This is an automated email from the ASF dual-hosted git repository.
alamb pushed a commit to branch master
in repository https://gitbox.apache.org/repos/asf/arrow-datafusion.git
The following commit(s) were added to refs/heads/master by this push:
new b42ebe7 Clarify docs about `Accumulator::update` and
`Accumulator::update_batch` (#1542)
b42ebe7 is described below
commit b42ebe70b2d79426adbef6403f2f951b2a1b1ce6
Author: Andrew Lamb <[email protected]>
AuthorDate: Tue Jan 11 12:58:35 2022 -0500
Clarify docs about `Accumulator::update` and `Accumulator::update_batch`
(#1542)
* Clarify docs about `Accumulator::update` and `Accumulator::update_batch`
* Update datafusion/src/physical_plan/mod.rs
Co-authored-by: QP Hou <[email protected]>
* Improve docs, add comments on merge_batch
Co-authored-by: QP Hou <[email protected]>
---
datafusion/src/physical_plan/mod.rs | 19 +++++++++++++++++--
1 file changed, 17 insertions(+), 2 deletions(-)
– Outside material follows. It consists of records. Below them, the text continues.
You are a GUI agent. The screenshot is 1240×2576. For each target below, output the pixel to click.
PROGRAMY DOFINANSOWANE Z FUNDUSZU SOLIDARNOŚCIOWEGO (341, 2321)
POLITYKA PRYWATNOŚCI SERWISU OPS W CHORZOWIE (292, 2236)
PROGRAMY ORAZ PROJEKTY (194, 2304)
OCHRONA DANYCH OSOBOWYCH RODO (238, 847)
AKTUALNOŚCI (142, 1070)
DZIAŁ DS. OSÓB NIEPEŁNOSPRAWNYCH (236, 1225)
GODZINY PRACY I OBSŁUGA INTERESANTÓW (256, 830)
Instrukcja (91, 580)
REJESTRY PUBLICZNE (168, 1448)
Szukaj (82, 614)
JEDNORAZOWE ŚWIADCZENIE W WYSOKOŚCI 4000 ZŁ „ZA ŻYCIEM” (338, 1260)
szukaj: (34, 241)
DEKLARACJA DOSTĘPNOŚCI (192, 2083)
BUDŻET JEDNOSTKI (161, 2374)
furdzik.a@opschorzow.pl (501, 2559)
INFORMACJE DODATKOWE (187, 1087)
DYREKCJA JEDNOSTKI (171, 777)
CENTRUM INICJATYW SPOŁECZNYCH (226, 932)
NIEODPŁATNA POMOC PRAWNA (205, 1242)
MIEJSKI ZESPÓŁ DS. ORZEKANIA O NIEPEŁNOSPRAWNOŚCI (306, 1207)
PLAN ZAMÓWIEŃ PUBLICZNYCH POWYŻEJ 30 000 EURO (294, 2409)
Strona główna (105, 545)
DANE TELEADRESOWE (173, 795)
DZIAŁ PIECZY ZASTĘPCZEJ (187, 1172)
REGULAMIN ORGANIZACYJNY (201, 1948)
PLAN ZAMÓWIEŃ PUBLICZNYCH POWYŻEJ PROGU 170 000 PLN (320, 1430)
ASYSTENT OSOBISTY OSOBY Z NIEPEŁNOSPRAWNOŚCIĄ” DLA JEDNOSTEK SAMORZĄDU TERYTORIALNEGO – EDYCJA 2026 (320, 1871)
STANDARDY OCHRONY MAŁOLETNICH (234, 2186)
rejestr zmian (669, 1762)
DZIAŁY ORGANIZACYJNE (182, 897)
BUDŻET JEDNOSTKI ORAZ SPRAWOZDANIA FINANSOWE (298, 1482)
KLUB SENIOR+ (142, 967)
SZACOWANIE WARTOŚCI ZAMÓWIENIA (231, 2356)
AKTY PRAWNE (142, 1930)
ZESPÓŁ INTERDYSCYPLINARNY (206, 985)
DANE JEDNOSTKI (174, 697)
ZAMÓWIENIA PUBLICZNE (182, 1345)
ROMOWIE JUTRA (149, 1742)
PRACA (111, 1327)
diff --git a/datafusion/src/physical_plan/mod.rs
b/datafusion/src/physical_plan/mod.rs
index 8c5f662..d39a7a0 100644
--- a/datafusion/src/physical_plan/mod.rs
+++ b/datafusion/src/physical_plan/mod.rs
@@ -565,7 +565,17 @@ pub trait Accumulator: Send + Sync + Debug {
// of two values, sum and n.
fn state(&self) -> Result<Vec<ScalarValue>>;
- /// updates the accumulator's state from a vector of scalars.
+ /// Updates the accumulator's state from a vector of scalars
+ /// (called by default implementation of [`update_batch`]).
+ ///
+ /// Note: this method is often the simplest to implement and is
+ /// backwards compatible to help to lower the barrier to entry for
+ /// new users to write `Accumulators`
+ ///
+ /// You should always implement `update_batch` instead of this
+ /// method for production aggregators or if you find yourself
+ /// wanting to use mathematical kernels for [`ScalarValue`] such as
+ /// `ScalarValue::add`, `ScalarValue::mul`, etc
fn update(&mut self, values: &[ScalarValue]) -> Result<()>;
/// updates the accumulator's state from a vector of arrays.
@@ -582,7 +592,12 @@ pub trait Accumulator: Send + Sync + Debug {
})
}
- /// updates the accumulator's state from a vector of scalars.
+ /// Updates the accumulator's state from a vector of scalars.
+ /// (called by default implementation of [`merge`]).
+ ///
+ /// You should always implement `merge_batch` instead of this
+ /// method for production aggregators. Please see notes on
+ /// [`update`] for more detail and rationale.
fn merge(&mut self, states: &[ScalarValue]) -> Result<()>;
/// updates the accumulator's state from a vector of states.